Diceva al nostro convegno del 92, la prof. Raffaella Lanzillo:
“Il problema del transessualismo offre l'occasione di ribadire la necessità che, in questo nostro mondo, si ridia spazio alla natura e alla ragione: alla natura, nel senso di accettarne e rispettarne il più possibile le diverse manifestazioni, anziché pretendere di ricondurle sempre, più o meno artificiosamente entro i modelli a noi noti e a noi graditi; alla ragione, perché occorre una grande razionalità, e una grande capacità di essere liberi, per sapere davvero accettare e valorizzare anche il diverso. Il rifiuto del caso deviante esprime l'istinto animalesco: nel branco avviene che l'animale atipico venga cacciato, aggredito o emarginato. Fra gli uomini la cultura e la ragione dovrebbero sapere davvero suggerire atteggiamenti diversi. Certo, finche la nostra cultura non avrà raggiunto questa maturità, ben vengano le leggi sui transessuali, come quella attualmente in vigore, se possono arrecare sollievo, e risolvere problemi. Non è lecito fare pagare solo ad alcuni il conformismo dei più. Ma l'obiettivo di lungo periodo deve essere diverso e ben più ampio. La vera soluzione per i problemi dei transessuali non sta nell'artificio delle qualificazioni legali, ma nella realtà degli spazi umani e sociali. Non sta nella piatta e ottusa equiparazione ne ad ogni costo di tutti a tutti, ma nel fare in modo che per ognuno sia pensata la normativa che appare di volta in volta più adeguata alle peculiarità del caso: che ognuno sappia accettare la sua diversità, con i suoi valori ed i suoi limiti; che ognuno rispetti la sua condizione naturale, nella certezza della sua completezza umana e della sua piena dignità, agli occhi degli uomini e delle leggi”.

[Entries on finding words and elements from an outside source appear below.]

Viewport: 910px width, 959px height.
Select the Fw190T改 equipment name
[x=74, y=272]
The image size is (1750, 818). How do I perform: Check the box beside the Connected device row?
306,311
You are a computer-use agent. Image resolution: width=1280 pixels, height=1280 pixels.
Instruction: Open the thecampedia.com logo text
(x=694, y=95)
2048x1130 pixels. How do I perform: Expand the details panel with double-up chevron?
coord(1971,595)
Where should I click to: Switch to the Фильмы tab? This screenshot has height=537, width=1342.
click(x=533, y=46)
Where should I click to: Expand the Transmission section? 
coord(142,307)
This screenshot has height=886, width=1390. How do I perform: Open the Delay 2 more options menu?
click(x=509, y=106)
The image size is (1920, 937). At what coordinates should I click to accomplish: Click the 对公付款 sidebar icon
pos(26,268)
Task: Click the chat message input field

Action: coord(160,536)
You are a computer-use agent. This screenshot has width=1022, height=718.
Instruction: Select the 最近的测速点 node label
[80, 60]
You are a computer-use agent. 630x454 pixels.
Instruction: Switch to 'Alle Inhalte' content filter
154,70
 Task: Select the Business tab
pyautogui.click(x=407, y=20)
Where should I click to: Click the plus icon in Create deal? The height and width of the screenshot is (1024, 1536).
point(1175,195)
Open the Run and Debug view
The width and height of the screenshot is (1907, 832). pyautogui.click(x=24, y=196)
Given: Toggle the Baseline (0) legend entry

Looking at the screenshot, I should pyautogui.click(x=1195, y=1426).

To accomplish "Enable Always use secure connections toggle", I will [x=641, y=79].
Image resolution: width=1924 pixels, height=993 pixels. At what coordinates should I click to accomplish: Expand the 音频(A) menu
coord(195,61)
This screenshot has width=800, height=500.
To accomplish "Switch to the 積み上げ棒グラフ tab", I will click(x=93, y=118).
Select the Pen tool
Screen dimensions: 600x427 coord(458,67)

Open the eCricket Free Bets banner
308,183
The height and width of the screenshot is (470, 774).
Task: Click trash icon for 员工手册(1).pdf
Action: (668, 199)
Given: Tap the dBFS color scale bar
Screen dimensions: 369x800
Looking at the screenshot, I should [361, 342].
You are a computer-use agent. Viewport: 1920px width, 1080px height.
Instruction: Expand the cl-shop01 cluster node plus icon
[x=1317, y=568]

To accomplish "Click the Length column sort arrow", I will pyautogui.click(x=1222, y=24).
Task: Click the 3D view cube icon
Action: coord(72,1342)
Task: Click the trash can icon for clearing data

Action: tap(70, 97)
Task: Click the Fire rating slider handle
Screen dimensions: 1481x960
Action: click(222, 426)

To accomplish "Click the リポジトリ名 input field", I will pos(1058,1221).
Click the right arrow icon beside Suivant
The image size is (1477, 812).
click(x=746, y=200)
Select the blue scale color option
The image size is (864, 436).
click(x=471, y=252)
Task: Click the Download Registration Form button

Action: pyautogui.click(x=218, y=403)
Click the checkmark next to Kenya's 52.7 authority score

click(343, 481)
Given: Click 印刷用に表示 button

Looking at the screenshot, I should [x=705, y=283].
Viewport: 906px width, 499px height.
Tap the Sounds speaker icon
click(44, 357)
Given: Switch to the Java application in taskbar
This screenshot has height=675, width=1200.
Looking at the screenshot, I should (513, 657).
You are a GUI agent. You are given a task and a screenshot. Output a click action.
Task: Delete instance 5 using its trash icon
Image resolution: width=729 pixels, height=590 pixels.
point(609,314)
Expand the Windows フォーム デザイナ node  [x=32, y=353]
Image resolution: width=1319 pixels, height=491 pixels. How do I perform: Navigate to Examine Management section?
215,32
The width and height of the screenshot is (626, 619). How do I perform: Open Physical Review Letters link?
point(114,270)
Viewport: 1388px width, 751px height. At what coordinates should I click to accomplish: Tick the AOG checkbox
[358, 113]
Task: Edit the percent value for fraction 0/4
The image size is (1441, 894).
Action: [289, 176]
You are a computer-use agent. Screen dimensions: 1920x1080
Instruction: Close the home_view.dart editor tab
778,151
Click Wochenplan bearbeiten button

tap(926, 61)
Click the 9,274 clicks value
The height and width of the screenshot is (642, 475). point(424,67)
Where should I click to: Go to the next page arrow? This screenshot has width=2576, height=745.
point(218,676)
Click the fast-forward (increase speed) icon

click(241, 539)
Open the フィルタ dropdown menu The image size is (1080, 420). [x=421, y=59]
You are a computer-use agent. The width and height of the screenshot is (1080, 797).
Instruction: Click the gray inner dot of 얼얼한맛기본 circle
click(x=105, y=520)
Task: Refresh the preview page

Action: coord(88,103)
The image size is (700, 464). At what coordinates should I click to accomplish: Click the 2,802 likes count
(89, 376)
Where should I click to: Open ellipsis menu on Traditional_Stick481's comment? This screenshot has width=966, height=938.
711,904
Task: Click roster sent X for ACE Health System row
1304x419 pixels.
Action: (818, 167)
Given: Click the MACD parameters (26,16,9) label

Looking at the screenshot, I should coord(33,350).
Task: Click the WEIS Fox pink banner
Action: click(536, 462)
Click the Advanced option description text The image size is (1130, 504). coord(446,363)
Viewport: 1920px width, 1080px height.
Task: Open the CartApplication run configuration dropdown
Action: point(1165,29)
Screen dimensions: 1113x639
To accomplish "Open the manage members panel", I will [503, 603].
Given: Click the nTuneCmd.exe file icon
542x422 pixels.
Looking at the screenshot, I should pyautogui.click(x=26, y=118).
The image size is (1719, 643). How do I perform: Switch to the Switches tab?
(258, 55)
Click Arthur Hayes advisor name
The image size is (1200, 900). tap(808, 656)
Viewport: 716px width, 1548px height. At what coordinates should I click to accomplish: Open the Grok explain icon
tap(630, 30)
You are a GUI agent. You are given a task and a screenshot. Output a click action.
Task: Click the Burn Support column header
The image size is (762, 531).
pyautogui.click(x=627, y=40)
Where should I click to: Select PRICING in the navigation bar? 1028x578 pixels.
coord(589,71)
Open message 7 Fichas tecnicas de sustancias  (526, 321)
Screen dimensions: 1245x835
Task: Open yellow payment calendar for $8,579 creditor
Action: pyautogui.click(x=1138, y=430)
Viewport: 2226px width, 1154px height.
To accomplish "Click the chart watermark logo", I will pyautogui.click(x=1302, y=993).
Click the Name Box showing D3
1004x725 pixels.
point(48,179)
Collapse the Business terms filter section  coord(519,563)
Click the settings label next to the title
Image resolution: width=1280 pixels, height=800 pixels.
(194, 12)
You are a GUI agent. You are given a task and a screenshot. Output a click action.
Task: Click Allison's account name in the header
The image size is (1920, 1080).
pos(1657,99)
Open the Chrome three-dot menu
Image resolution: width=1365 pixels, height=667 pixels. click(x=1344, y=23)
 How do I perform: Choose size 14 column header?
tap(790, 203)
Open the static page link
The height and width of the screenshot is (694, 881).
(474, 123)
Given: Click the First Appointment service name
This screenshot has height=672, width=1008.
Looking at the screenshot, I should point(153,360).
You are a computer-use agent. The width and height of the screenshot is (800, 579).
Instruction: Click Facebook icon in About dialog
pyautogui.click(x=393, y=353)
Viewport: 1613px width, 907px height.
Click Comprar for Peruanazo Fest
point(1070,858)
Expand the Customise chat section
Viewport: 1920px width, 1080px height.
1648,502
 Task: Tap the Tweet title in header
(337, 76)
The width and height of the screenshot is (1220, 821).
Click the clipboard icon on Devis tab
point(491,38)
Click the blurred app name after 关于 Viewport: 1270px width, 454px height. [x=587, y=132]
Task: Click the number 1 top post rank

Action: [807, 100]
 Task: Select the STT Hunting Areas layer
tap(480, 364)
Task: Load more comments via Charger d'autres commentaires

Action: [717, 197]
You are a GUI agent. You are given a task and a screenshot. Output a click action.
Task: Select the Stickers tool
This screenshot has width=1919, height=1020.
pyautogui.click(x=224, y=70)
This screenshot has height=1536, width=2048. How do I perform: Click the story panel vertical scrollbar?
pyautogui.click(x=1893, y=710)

Nel nostro consultorio, nato sulla spinta del movimento femminista, ci siamo posti come compito primario quello di affrontare nel campo della psicologa, della medicina, della educazione sessuale, la fitta rete dei rapporti interpersonali non nel significato di allargare le situazioni patologiche, ma per ricercare nuove dimensioni di vita e di relazioni, che le donne hanno aperto nel rapporto tra pubblico e privato, tra soggetto e soggetto. Abbiamo sempre cercato di costruire situazioni di scambio e di conoscenza con tutti quelli che si nono rivolti a noi. L’aspirazione è quella che ognuno, nella sua omologazione o nella sua differenza, possa raggiungere un proprio equilibrio interiore per esprimere completamente se stesso e la propria creatività, rispetto agli altri.
Con questo spirito il Consultorio si apre alle vostre riflessioni.
E ciascuna di noi, mettendo a disposizione le proprie risorse professionali e culturali, è sinceramente aperta all’ascolto e alla partecipazione.
Ringrazio organizzatori, relatori e tutti i presenti (Intervento di M.A.Montesano).